- Program Táo Quân 2019: Kaisar Langit melakukan kunjungan rahasia ke Bac Lieu.
- Ketika Dewa Dapur… melawan pandemi COVID-19
- Syuting dimulai untuk program Táo Quân Bạc Liêu 2016.
Mulai tanggal 23 bulan ke-12 kalender lunar hingga Tết (Tahun Baru Imlek), generasi penonton dengan penuh antusias menantikan acara Táo Quân (Dewa Dapur), baik menontonnya di televisi, radio, maupun secara langsung di atas panggung. Bagi para artis, berpartisipasi dalam acara ini merupakan pengalaman yang sangat menyenangkan. Menerima peran dan memegang naskah di tangan mereka mengisi hati mereka dengan suasana meriah Tết.
Táo Quân - Saatnya lagi!
Dalam jiwa masyarakat Vietnam, Dewa Dapur adalah sosok yang akrab dan sakral. Dapur keluarga, tempat Dewa Dapur bersemayam, tidak hanya menjaga api tetap menyala untuk memasak, tetapi juga menjaga ikatan antar anggota keluarga. Hari pengantaran Dewa Dapur ke surga adalah kesempatan bagi setiap keluarga untuk merenungkan tahun yang telah berlalu, melepaskan kekhawatiran lama, dan berharap akan hal-hal baik di tahun yang baru.

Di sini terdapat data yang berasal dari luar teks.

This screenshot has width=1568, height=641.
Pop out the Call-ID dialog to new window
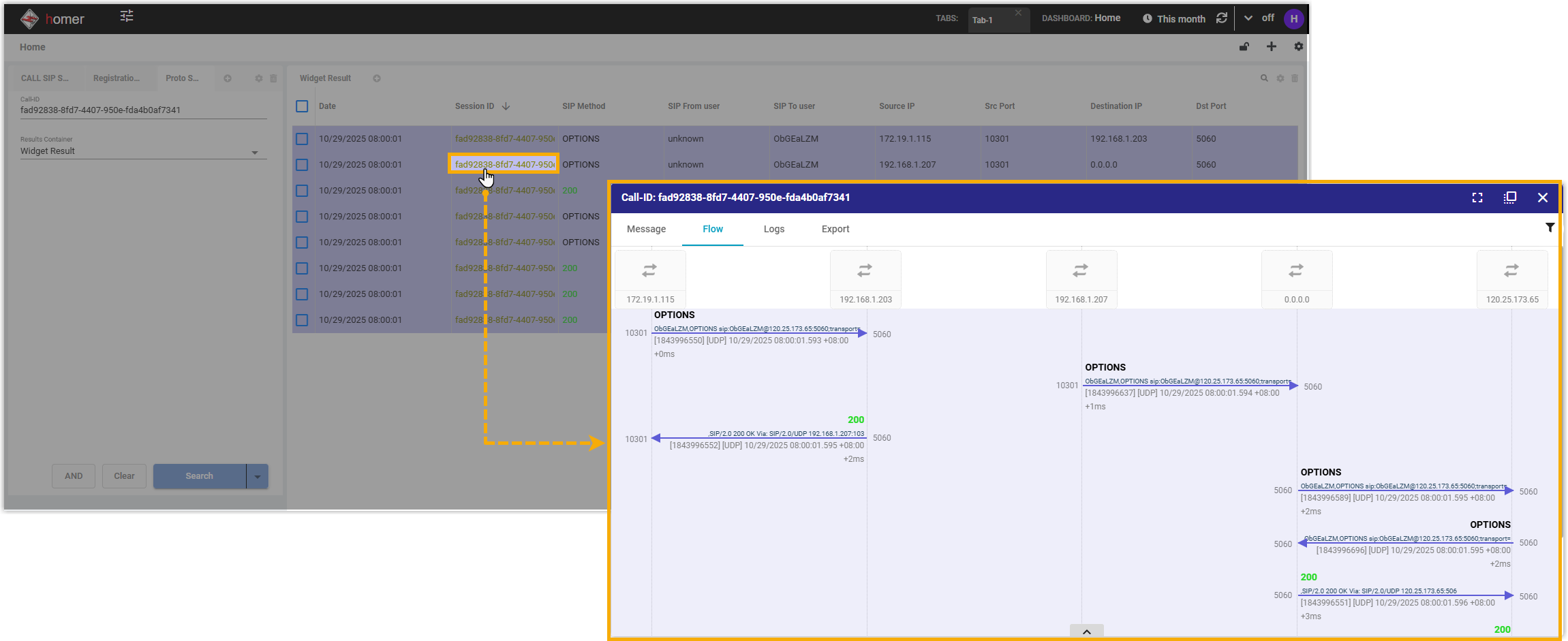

Dari kiri ke kanan: Seniman Duc An, Ngoc Nhin, Minh Thuy, Yen Vang, dan Hoang Phuc dengan antusias bersiap untuk "memainkan peran mereka," menghadirkan humor halus kepada penonton.
Dari makna inilah citra Dewa Dapur (Táo Quân) muncul di panggung, menjadi "spesialisasi" budaya setiap akhir tahun. Sementara program "Dewa Dapur - Pertemuan Akhir Tahun" merupakan sumber hiburan yang familiar di televisi nasional, di daerah setempat, tema Dewa Dapur juga diprioritaskan dalam produksi kelompok seni, pusat kebudayaan, dan stasiun televisi. Di Ca Mau , penonton terbiasa dengan pertunjukan Cai Luong (opera tradisional Vietnam) yang berputar di sekitar "sidang pengadilan" akhir tahun. Banyak seniman dicintai karena transformasi menawan mereka dalam kostum yang semarak, membawa tawa dan peristiwa terkini kepada publik.
Namun, dalam konteks gaya hidup yang semakin maju, permintaan akan hiburan artistik juga semakin tinggi. Penonton menjadi semakin selektif dalam menantikan pertunjukan Táo Quân (Dewa Dapur). Setiap tahun harus menawarkan sesuatu yang baru, sesuatu yang menarik, dan kreatif baik dalam isi maupun bentuknya. Hal ini mengharuskan para profesional di bidang ini untuk terus memperbarui pemikiran dan metode ekspresi mereka agar pertunjukan tetap hidup dan menarik, menghindari kebosanan atau kelupaan.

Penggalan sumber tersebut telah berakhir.